By Pastor Lane Davis
Jesus said that we should “therefore pray earnestly to the Lord of the harvest…” (Matthew 9:38). The Greek word for earnestly is deomai, which means; desire, long for, ask, beg. So, when we pray to the Lord of the harvest, we should pray in earnest with strong desire, a longing for, and yes, even begging in faith for the lost and for labourers, placing our trust in the trustworthiness of the One in whom we believe.
The New Testament Model: Prayer that Leads to Evangelism
Armin Gesswein, known as “the apostle of prayer and revival,” explains the inseparability of prayer and evangelism in the New Testament:
“Prayer is the lifeline of New Testament evangelism, the oxygen for its holy fire. The New Testament was born in prayer. It knows no evangelism without prayer, and no prayer which does not lead to evangelism.” (1)
Samuel Zwemer, known as the “apostle to Islam” understood the need for prayer and proclamation:
“We must not forget that the supreme ministry is the ministry of prayer. It is possible for all everywhere and at all times; it is an omnipotent ministry.”
“We pray for our friends and relatives. But do we ever evangelize them?
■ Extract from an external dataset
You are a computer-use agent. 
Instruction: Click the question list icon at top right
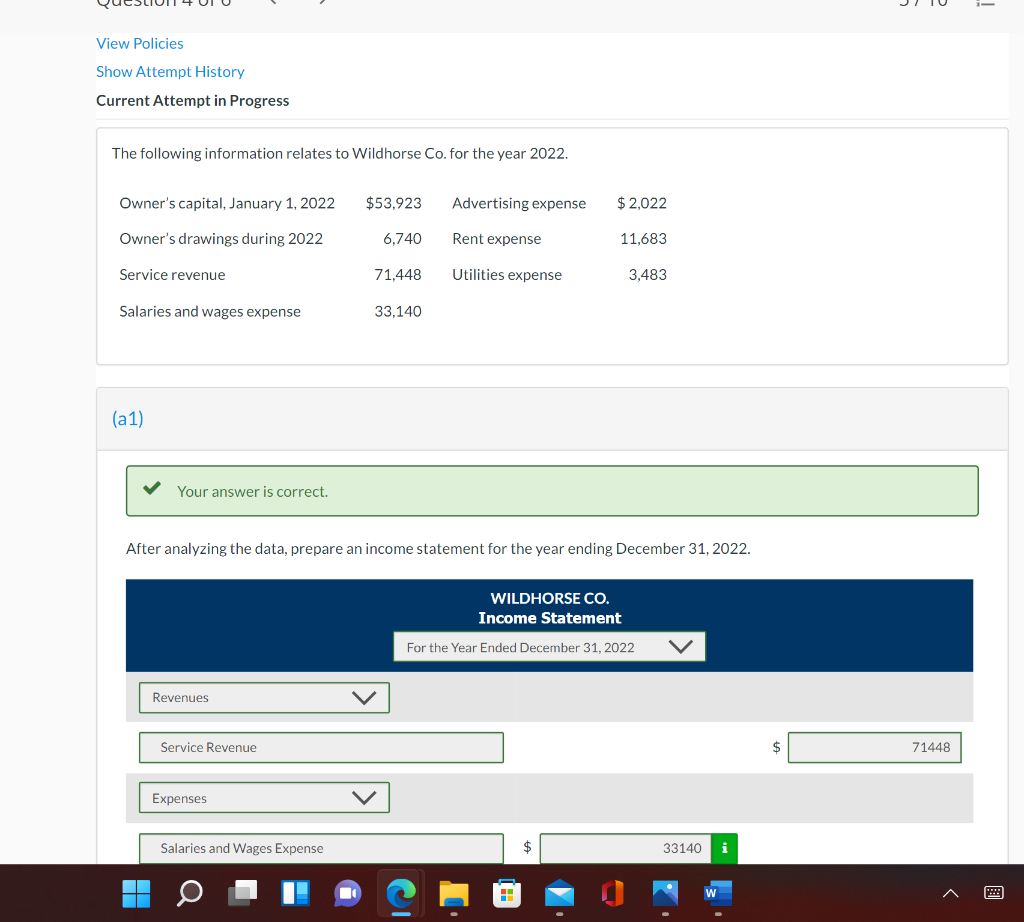986,5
It is so much easier to talk about them to Christ than to talk to them, about Christ.”
“If faithfully, fearlessly, sympathetically, we preach Christ crucified, He can make the stumbling block of the cross a stepping stone for the Muslims into His kingdom…more than this, the cross will win their love if rightly preached.”
If we truly care about our Muslim friends, neighbours, co-workers, and fellow students, our prayers for them will be two-fold:
1) We should pray for our Muslim friends that God might do a mighty work in them that they may come to the “knowledge of the truth” and be saved (John 6:37, 44).
2) We should pray earnestly that the “Lord of the harvest will send out labourers into His harvest” (Matthew 9:39)—these labourers would include you and me, and our brothers and sisters in Christ, that we may speak boldly, with gentleness and respect, to the lost where they are.
First, we begin by praying for the lost
The apostle Paul wrote in 2 Thessalonians 3:1, “Finally, brothers, pray for us that the message of the Lord may spread rapidly and be honoured, just as it was among you.” Paul specifically asked the church in Thessalonica to pray for another people group! He asked those who had previously received the gospel to pray for others to receive and honour the gospel. So, we see that this is not a novel idea. It has been around a long time and is the first prong of the New Testament model in bringing unbelievers to Christ.
A helpful acronym to use as a prayer model is H.E.A.R.T. (2):
H—Receptivity of Heart and opening of the mind—We must pray that the Holy Spirit will begin ‘tilling the ground’ of the Muslim heart and opening their mind to the truth (Proverbs 16:1), so that when they hear God’s Word, the seed will fall on ground that is prepared and receptive. This preparation may begin with a dream, or through the realization that Muhammad lacked the character and conduct of a godly man, or receiving a copy of the New Testament and experiencing Jesus for the first time, or that the Qur’an offers no assurance of salvation, etc. As one Muslim background believer stated, “Only when I read the Qur’an in my own language, did I realize how lost I was.” Another Muslim background believer said, “I received a Bible…days later, I started reading the New Testament and fell in love with the character of Jesus. As a Muslim, I knew of Jesus, but I was unfamiliar with the miracles he had performed and the claims he had made about his status as God’s Son. Within months, I had read the Bible in its entirety. Then I read it a few more times. The more I read, the more I saw God as my true and loving Father.”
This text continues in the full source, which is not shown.